# Batman begins again



## old blue (May 4, 2007)

I recently picked up an Aurora Batmobile at a discount price because someone cut notches in the sides of the body. In a brave move I decided I could repair these notches and have a complete Batmobile. I communicated with Bill Hall and he suggested I document the journey on HT. He also said to use black plastic from an AFX Shadow body to fill in the notches. So, attached are the photos of the sides of the car and I will post my progress as I go. 

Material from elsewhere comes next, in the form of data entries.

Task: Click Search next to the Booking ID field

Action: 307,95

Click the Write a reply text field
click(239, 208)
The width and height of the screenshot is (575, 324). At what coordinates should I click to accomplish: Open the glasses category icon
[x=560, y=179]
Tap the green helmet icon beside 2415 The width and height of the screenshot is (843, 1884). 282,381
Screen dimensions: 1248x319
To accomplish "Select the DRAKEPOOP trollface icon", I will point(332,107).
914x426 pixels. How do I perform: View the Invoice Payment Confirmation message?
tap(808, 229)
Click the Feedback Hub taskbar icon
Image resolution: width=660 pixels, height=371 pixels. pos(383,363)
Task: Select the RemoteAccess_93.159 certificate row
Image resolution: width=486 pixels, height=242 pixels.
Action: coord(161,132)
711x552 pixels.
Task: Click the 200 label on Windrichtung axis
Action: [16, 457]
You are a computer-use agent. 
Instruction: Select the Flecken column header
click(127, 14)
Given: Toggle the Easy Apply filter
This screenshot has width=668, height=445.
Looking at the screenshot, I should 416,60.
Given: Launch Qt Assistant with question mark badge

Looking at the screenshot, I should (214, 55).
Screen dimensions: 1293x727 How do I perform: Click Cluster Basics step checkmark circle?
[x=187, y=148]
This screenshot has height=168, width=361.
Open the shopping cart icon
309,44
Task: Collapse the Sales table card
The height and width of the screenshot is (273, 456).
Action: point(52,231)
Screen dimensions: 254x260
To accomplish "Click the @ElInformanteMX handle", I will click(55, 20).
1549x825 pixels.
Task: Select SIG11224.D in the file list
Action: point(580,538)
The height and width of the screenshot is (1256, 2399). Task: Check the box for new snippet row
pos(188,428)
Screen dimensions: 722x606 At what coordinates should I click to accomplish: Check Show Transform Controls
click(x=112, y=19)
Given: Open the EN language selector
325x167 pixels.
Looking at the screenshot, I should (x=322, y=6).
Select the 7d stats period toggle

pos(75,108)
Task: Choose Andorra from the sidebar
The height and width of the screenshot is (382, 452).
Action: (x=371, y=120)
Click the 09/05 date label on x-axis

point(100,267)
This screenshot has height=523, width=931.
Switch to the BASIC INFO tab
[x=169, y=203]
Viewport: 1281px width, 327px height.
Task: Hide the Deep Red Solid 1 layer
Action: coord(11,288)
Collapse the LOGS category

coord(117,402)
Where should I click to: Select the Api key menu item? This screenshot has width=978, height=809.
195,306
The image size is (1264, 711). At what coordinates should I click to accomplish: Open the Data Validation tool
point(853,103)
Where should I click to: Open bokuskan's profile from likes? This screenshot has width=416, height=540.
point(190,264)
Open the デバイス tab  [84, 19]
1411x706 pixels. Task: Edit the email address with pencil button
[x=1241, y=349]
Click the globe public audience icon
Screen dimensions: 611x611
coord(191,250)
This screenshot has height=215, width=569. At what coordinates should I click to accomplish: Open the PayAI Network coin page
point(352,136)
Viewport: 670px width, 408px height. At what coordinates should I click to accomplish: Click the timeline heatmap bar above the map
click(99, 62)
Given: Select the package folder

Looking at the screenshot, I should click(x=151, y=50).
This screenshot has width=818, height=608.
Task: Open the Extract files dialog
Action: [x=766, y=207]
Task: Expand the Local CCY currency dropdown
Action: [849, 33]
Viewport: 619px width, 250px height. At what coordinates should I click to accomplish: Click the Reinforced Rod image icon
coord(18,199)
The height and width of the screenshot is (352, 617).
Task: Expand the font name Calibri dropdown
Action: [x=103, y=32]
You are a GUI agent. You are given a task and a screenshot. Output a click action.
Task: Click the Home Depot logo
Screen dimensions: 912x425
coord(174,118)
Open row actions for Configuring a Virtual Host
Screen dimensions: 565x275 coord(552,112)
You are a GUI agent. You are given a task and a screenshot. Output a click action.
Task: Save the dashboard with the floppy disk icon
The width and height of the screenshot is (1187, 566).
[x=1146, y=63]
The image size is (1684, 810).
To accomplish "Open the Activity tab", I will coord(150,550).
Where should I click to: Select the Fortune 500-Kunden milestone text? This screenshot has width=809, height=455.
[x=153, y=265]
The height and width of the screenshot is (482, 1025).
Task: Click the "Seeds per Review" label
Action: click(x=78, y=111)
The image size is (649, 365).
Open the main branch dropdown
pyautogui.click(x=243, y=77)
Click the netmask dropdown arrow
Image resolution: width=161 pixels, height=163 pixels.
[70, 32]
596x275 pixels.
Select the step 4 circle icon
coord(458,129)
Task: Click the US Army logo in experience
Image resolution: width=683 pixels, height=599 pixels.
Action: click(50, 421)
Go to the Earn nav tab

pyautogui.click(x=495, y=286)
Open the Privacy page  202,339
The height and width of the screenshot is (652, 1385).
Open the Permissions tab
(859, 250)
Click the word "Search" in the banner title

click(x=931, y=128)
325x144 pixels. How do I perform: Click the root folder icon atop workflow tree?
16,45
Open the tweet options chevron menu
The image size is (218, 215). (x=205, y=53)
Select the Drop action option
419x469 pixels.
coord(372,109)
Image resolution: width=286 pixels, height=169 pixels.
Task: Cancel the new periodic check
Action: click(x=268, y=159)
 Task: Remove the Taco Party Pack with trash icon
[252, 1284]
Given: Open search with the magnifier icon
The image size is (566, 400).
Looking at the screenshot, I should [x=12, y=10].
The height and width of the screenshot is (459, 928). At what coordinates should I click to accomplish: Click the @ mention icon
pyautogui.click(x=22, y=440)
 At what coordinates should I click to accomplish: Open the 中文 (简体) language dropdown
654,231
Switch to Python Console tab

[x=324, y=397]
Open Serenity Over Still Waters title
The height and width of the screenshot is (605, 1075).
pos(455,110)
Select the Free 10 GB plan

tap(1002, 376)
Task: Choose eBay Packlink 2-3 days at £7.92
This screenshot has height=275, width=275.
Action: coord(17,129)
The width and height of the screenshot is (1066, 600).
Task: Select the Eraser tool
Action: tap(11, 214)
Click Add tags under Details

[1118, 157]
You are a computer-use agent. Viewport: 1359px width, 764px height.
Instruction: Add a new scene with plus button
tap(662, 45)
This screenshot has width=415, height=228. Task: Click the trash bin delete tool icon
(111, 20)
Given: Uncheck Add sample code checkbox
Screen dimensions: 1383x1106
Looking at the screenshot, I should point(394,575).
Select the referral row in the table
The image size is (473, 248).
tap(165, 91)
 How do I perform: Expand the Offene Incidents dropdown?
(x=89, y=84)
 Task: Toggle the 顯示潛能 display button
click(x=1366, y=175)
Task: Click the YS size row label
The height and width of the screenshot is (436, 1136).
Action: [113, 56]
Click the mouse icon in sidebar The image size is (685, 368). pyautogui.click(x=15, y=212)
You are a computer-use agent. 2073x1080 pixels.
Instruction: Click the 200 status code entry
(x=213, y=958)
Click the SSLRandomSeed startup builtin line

I also learned to photograph through my lighted magnifying glass which made a huge difference.


----------



## hojoe (Dec 1, 2004)

You think that was done to make it fit another chassis? And if so, which one?
hojoe


----------



## Hittman101 (Oct 21, 2009)

Can't wait to see how it comes out!!!


----------



## slotcarman12078 (Oct 3, 2008)

Best of luck Blue!


----------



## old blue (May 4, 2007)

First step was to carve out a suitable piece of donor plastic to fit as tightly as possible to the body. I tried the piece in the notch several times until it fit just right. I then looked at it from the inside and outside to make sure I was consistent with the curve of the body. I left the piece long so it stuck down and gave me something to hold on to with tweezers. Once it was positioned in place I put the first coat of Testors on the inside of the body and let it dry. Later I came back and put a coat of Testors on the outside. I found that the brush that comes with the Testors is a little too generous so I tried one of the micro paint brushes from the hobby shop, that seemed to be just right to apply it without spreading it too far. 
My photography stinks.
To answer HOJoe, I think the notches were cut for side pipes. They don't seem to be big enough for much else.


----------



## slotcarman12078 (Oct 3, 2008)

Hint: Your auto focus looked for lettering and zero'ed in on it. Place the body on a sheet of plain white paper so your camera has to focus on the car. If it doesn't focus right the first time, tap the shoot button again and it will pick a different object to focus on. I have to try 4-5 times sometimes to get it to focus on the car, and not something else.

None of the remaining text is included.